He was one of twin brothers, Tyburn remembered now from the dossier back at his office. Ian and Kensie were their names, of the Graeme family at Foralie, on the Dorsai. And the report was that Kensie had two men’s likability, while his brother Ian, now ap­proaching Tyburn, had a double portion of grim shad­ow and solitary darkness.

Staring at the man coming toward him, Tyburn could believe the dossier now. For a moment, even, with the sleet and the cold taking possession of him, he found himself believing in the old saying that, if the born soldiers of the Dorsai ever cared to pull back to

their own small, rocky world, and challenge the rest of humanity, not all the thirteen other inhabited planets could stand against them. Once, Tyburn had laughed at that idea. Now, watching Ian approach, he could not laugh. A man like this would live for different rea­sons from those of ordinary men—and die for different reasons.

Tyburn shook off the wild notion. The figure coming toward him, he reminded himself sharply, was a pro­fessional military man—nothing more.

Ian was almost to them now. The two policemen moved in through the crowd and intercepted him.

“Commandant Ian Graeme?” said Breagan. “I’m Kaj Breagan of the spaceport police. This is Lieuten­ant Walter Tyburn of the Manhattan Complex Force.
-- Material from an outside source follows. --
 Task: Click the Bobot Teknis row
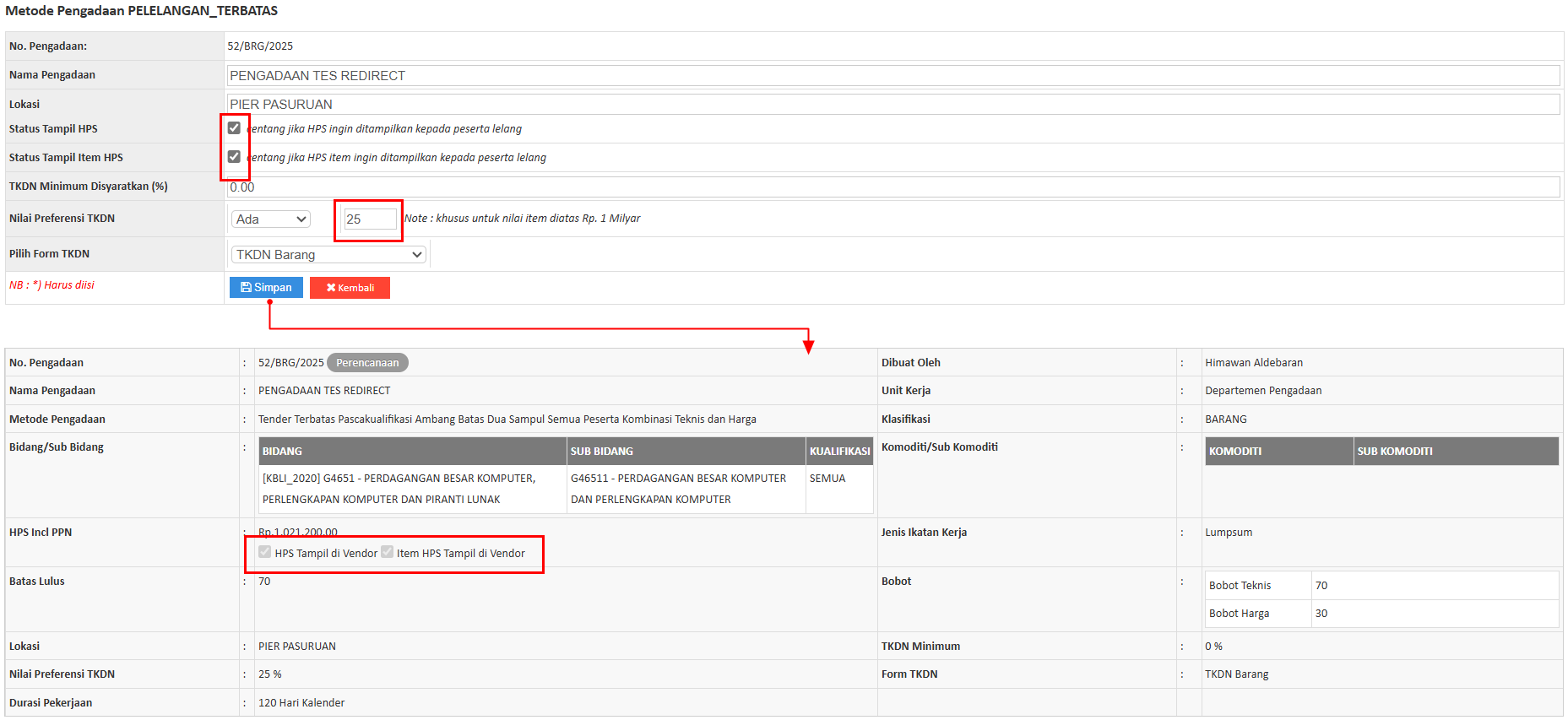(x=1381, y=586)
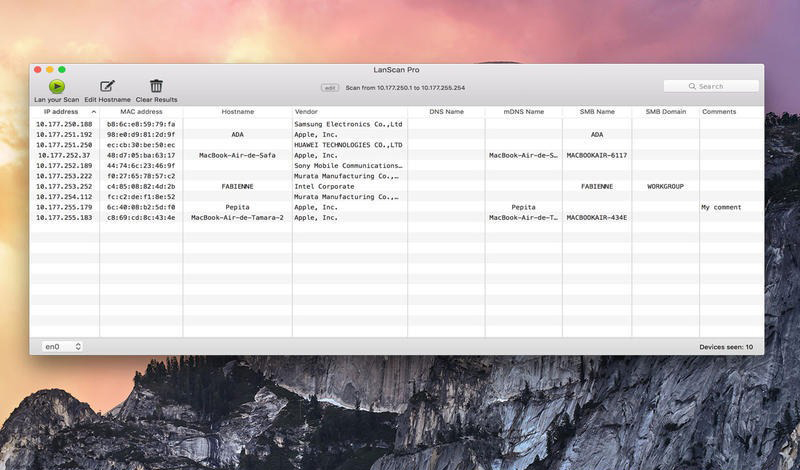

I wonder if you could give us a few minutes of your time?”

Ian Graeme nodded, almost indifferently. He turned and paced along with them, his longer stride making more leisurely work of their brisk walking, as they led him away from the route of the disembarking passen­gers and in through a blank metal door at one end of the Terminal, marked Unauthorized Entry Prohibited. In­side, they took an elevator tube up to the offices on the Terminal’s top floor, and ended up in chairs around a desk in one of the offices.

All the way in, Ian had said nothing. He sat in his chair now with the same indifferent patience, gazing at Tyburn, behind the desk, and at Breagan, seated back against the wall at the desk’s right side. Tyburn found himself staring back in fascination. Not at the granite face, but at the massive, powerful hands of the man, hanging idly between the chair-arms that supported his forearms. Tyburn, with an effort, wrenched his gaze from those hands.

“Well, Commandant,” he said, forcing himself at last to look up into the dark, unchanging features, “you’re here on Earth for a visit, we understand.”

“To see the next-of-kin of an officer of mine.” Ian’s voice, when he spoke at last, was almost mild com­pared to the rest of his appearance. It was a deep, calm voice, but lightless—like a voice that had long for­gotten the need to be angry or threatening. Only . . . there was something sad about it, Tyburn thought.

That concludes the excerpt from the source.